Revenue down for print and TV
For the first quarter of 2005, MSLO’s revenue was $38.7 million, down from $44.5 million for the same period last year, with losses at $14.9 million. Prospects are perhaps brightest at the flagship magazine, Martha Stewart Living. Ad pages in June were up 27% to 64 vs. 50 for the same month in 2004, according to the Publishers Information Bureau. Total ad pages, though, for the January-June period are down 6%. In the TV division revenue was down from $25.7 million to $10 million in 2004.

The daytime show, Martha, is more likely to generate revenue for the company than the Mark Burnett/Donald Trump owned The Apprentice: Martha. MSLO is in charge of Martha ad sales and integration partners must commit to a media buy. Martha, one buyer was told, will also get a second airing on cable channel TLC.

MSLO views The Apprentice: Martha as an unrivaled promotional vehicle for the company’s other endeavors including the various merchandising lines, a DVD line -- based on the archive -- and the Martha-branded Sirius Satellite Radio Channel. (Other MSLO shows air on PBS and Style Network.)

Patti Ganguzza, president of AIM Productions, a New York product-placement agency that has brands in the new Martha shows, said she thinks there is no replacement for Ms. Stewart’s endorsement: While agencies can buy steak anywhere, she compares Ms. Stewart to Kobe beef. “Martha has always been able to illustrate that she’s not just spouting off as an expert. Research shows that when Martha endorses a product people go out and buy it.”

Ms. Stewart’s TV shows will also offer a natural platform for the companies she’s already in business with. Paint manufacturer Sherwin-Williams, based in Cleveland, sells the MSLO’s Signature color palette and has already painted the loft where The Apprentice was shot. Ms. Stewart will also star in an ad campaign for the branded line of paints come fall.

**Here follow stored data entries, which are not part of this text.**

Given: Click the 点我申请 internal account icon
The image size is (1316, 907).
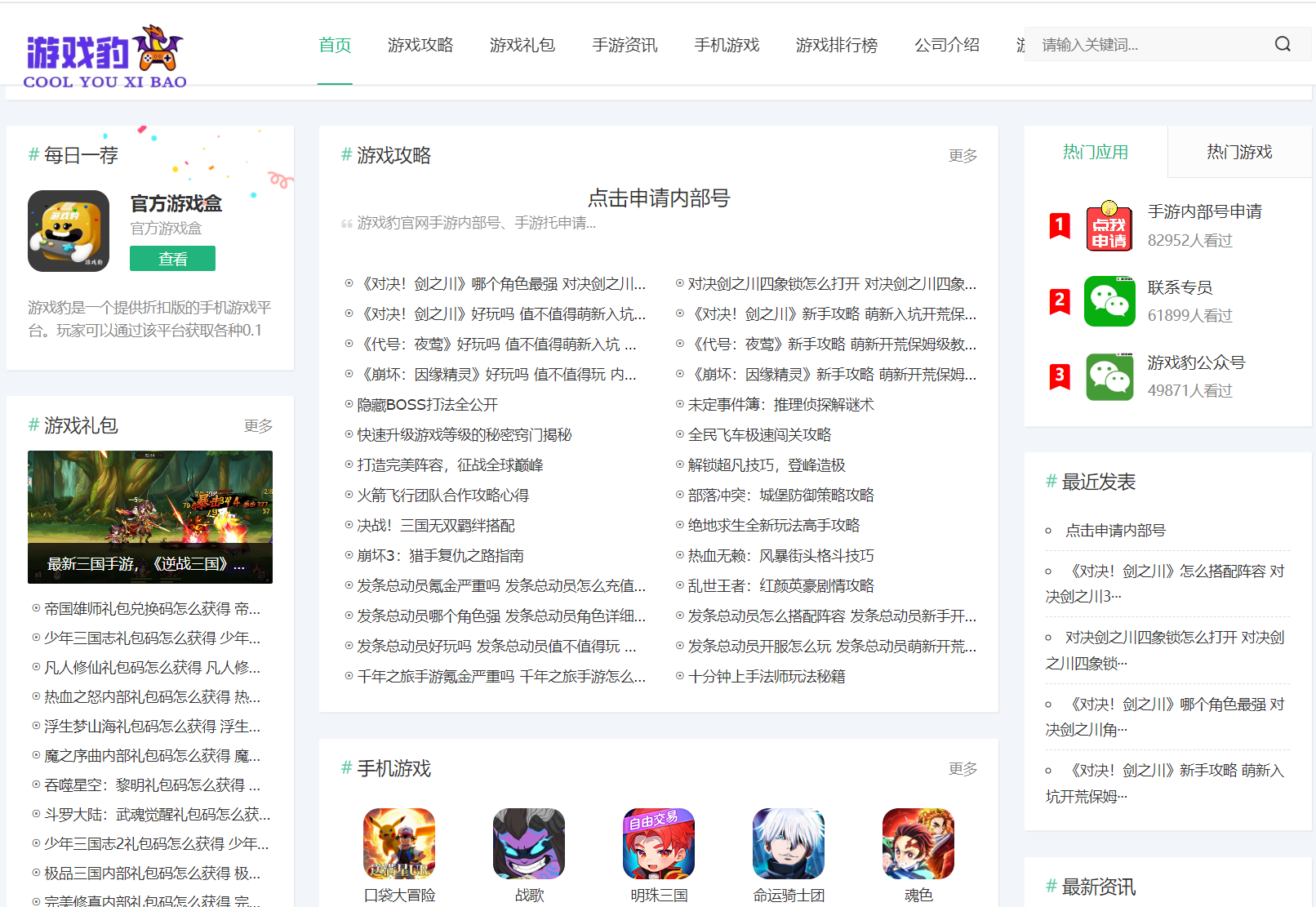Looking at the screenshot, I should click(1109, 227).
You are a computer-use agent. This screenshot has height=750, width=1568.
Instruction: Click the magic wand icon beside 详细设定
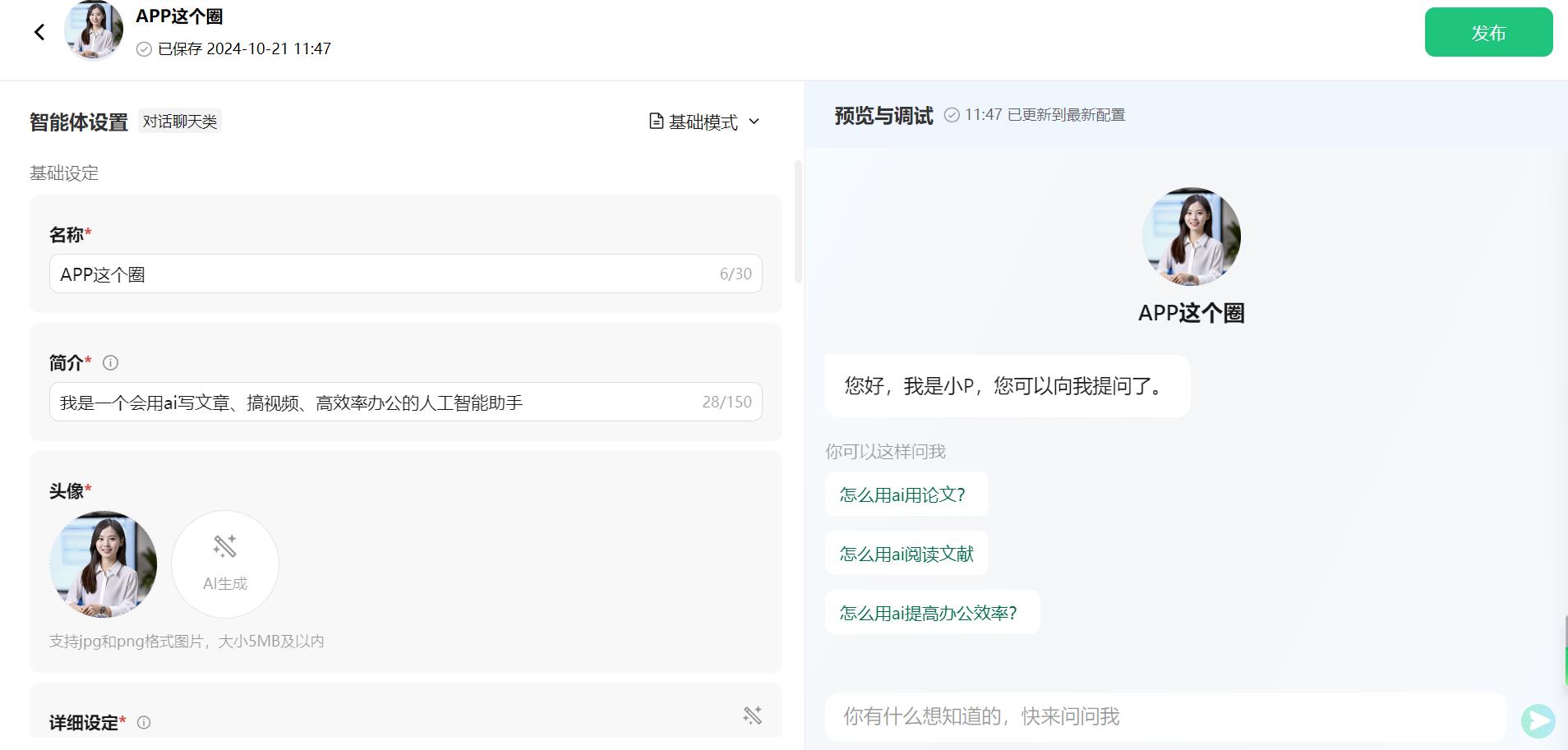[x=753, y=714]
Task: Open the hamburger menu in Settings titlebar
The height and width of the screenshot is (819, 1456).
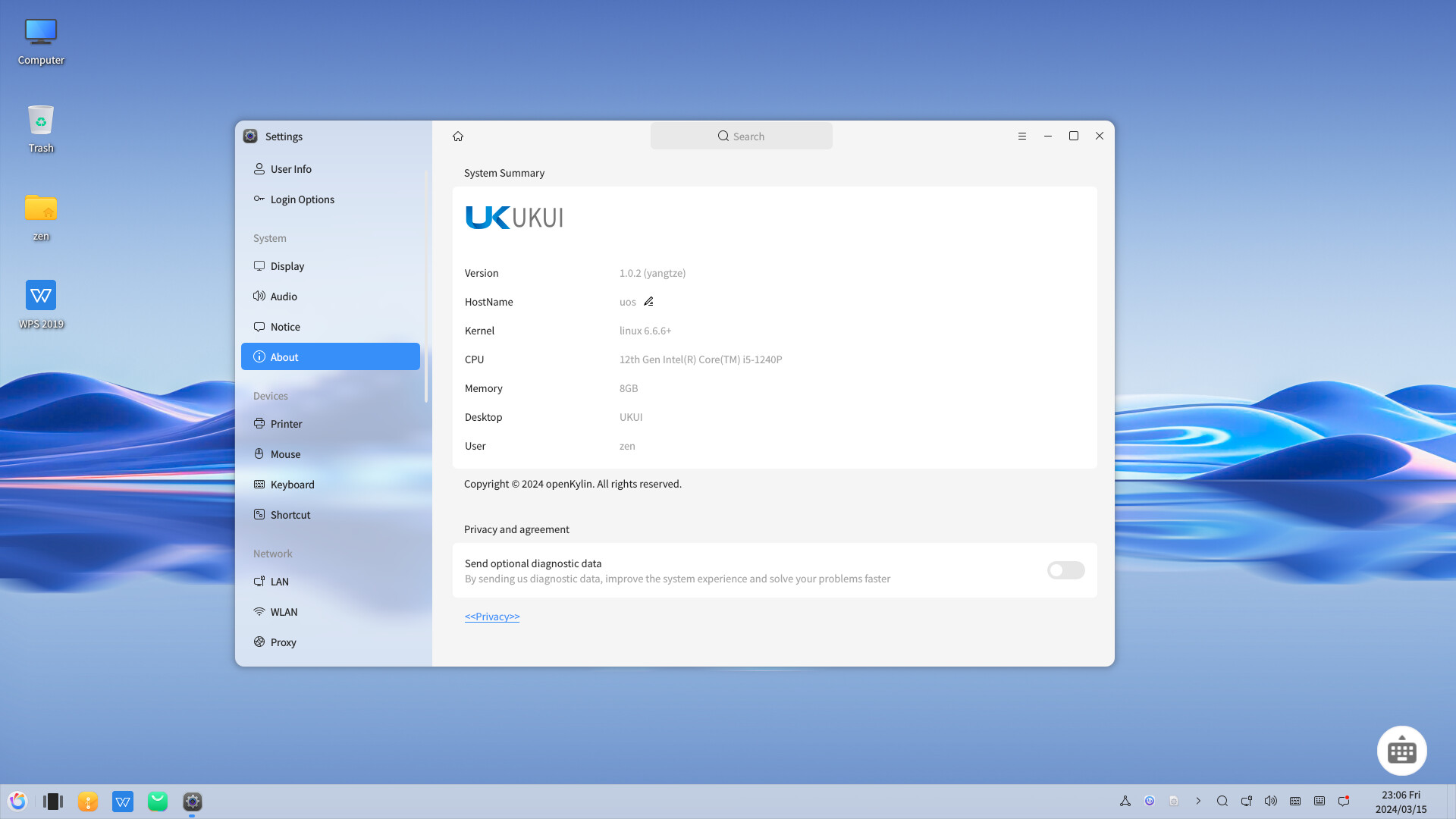Action: (x=1022, y=136)
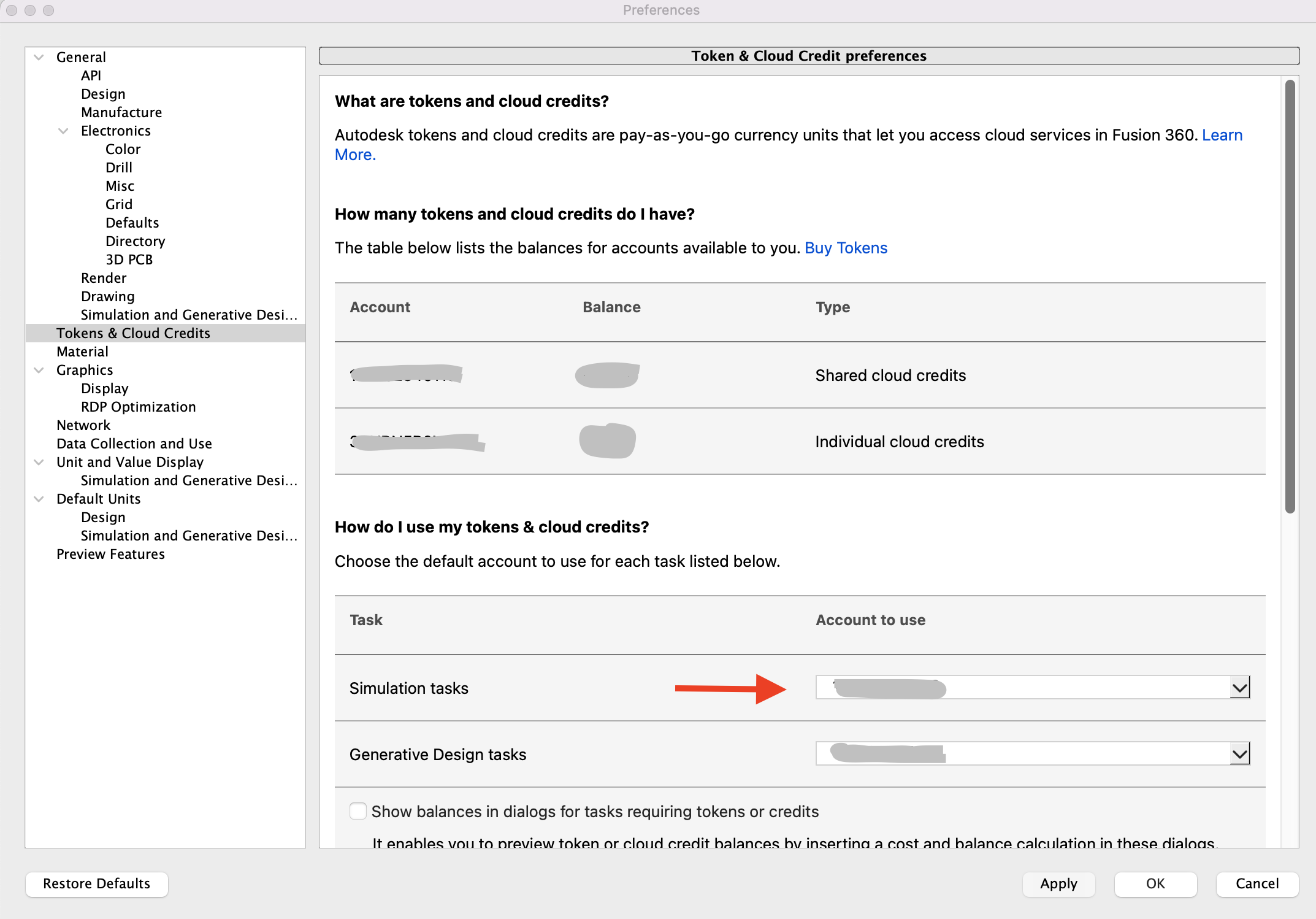Image resolution: width=1316 pixels, height=919 pixels.
Task: Collapse the Electronics subtree chevron
Action: coord(63,131)
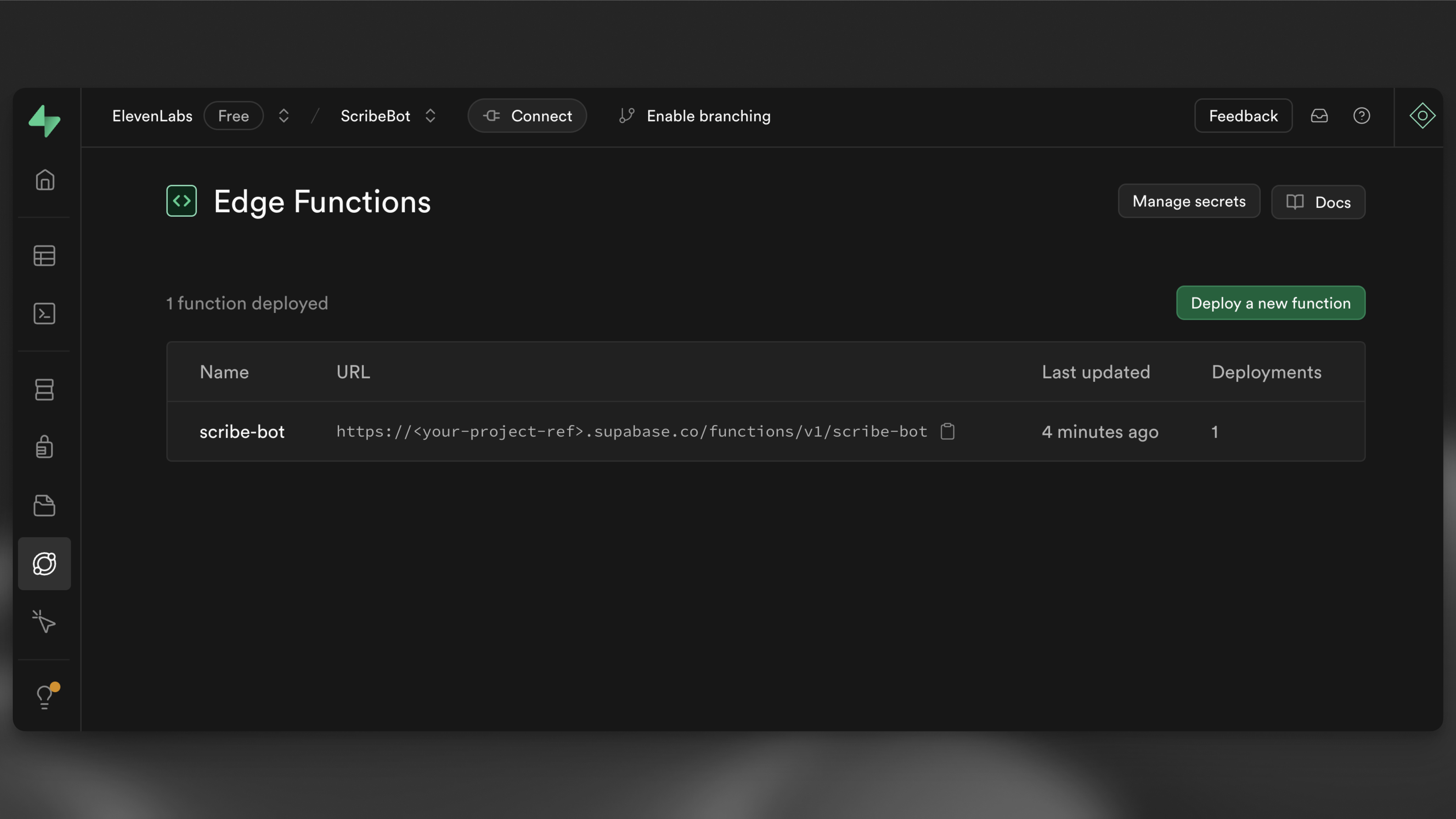Open the Realtime inspector

click(45, 622)
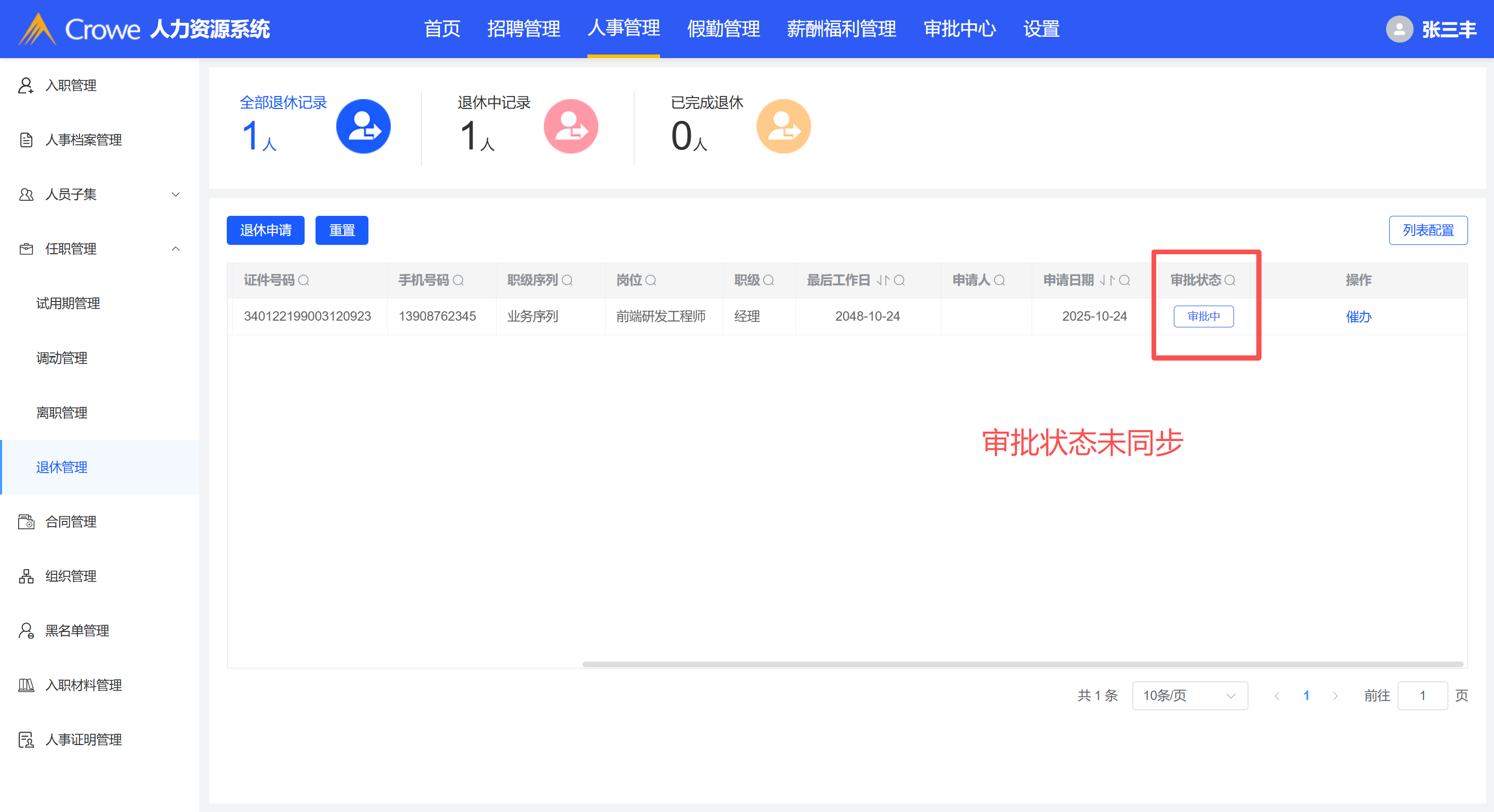Sort table by 最后工作日 sort icon
Screen dimensions: 1494x812
[883, 281]
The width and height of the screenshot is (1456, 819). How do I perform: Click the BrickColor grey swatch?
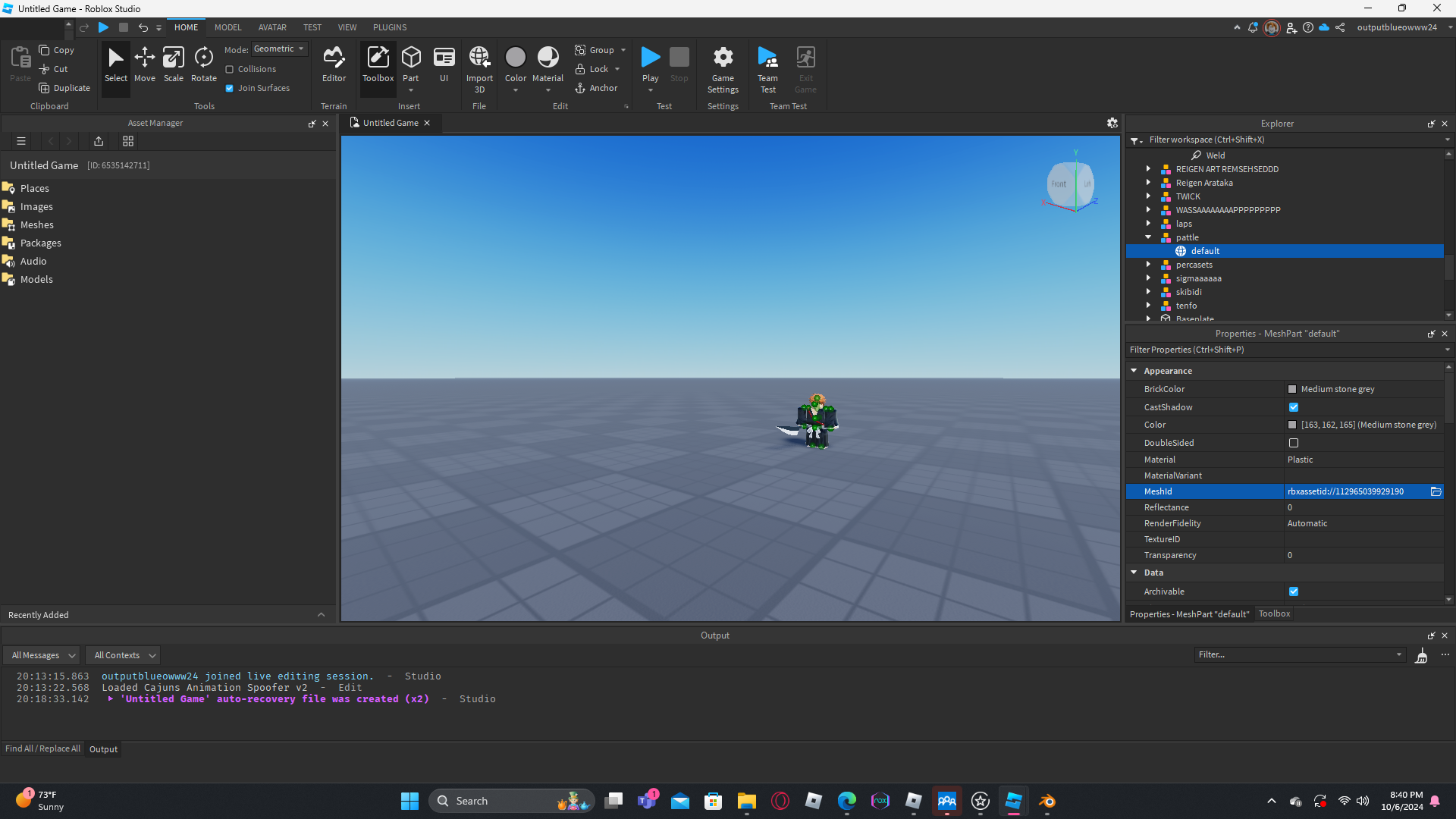[x=1292, y=389]
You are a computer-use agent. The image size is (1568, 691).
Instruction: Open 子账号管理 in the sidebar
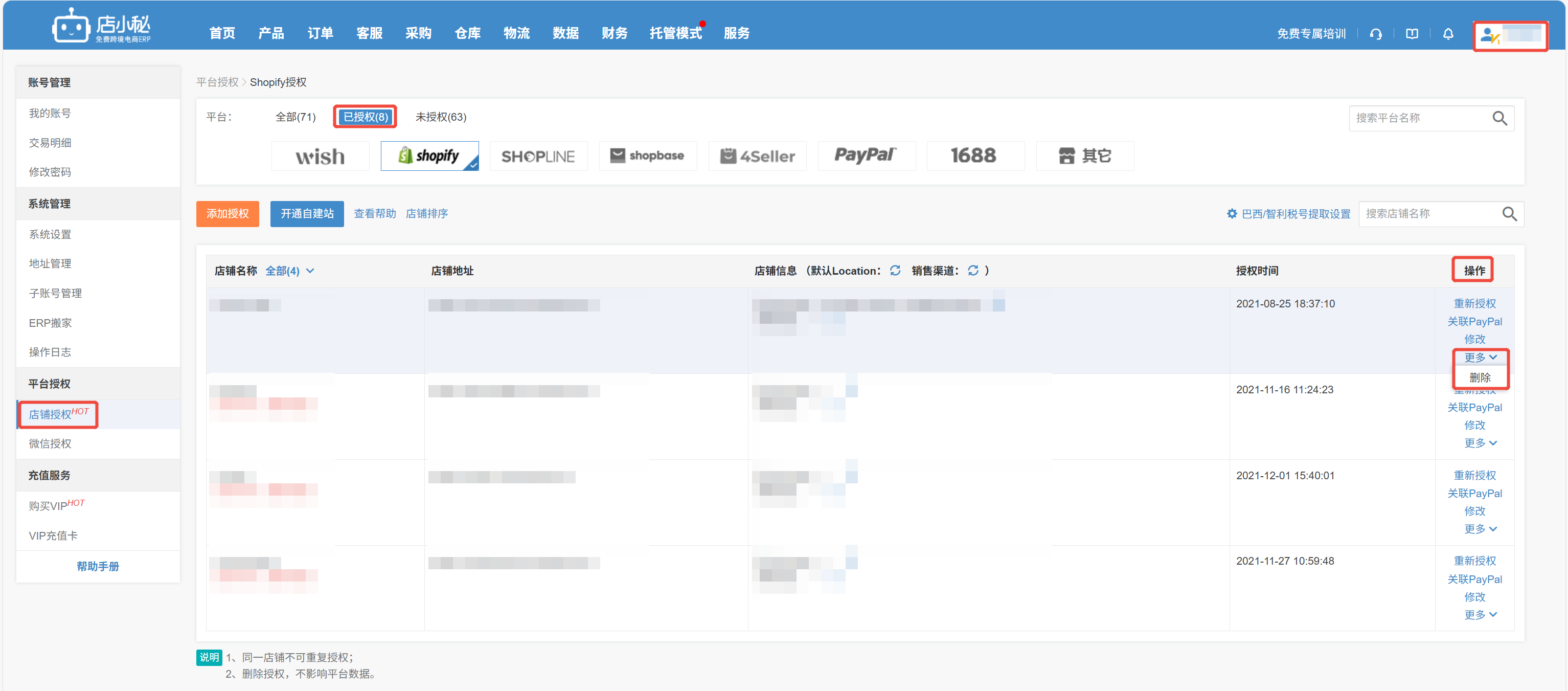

Martha's post-prison poncho
Also thrilled with its Martha association is Lion Brand Yarn, a small New Jersey company that witnessed the power of her fan base first hand. Twelve days after Ms. Stewart wore her knitted poncho as she left prison, half a million people had downloaded the pattern from its Web site. To date, a million people have downloaded it, resulting in a 30% sales spike in wool sales. MSLO contacted the firm to help enlist people who made the poncho for the audience of the Sept. 13 episode of Martha.

“We did get some negative comments from customers when we first posted the pattern. But the attention has changed. ... The difference between when she was in prison and she just got out is tremendous. She is back on top,” said Ilana Rabinowitz, director of consumer marketing for Lion Brand.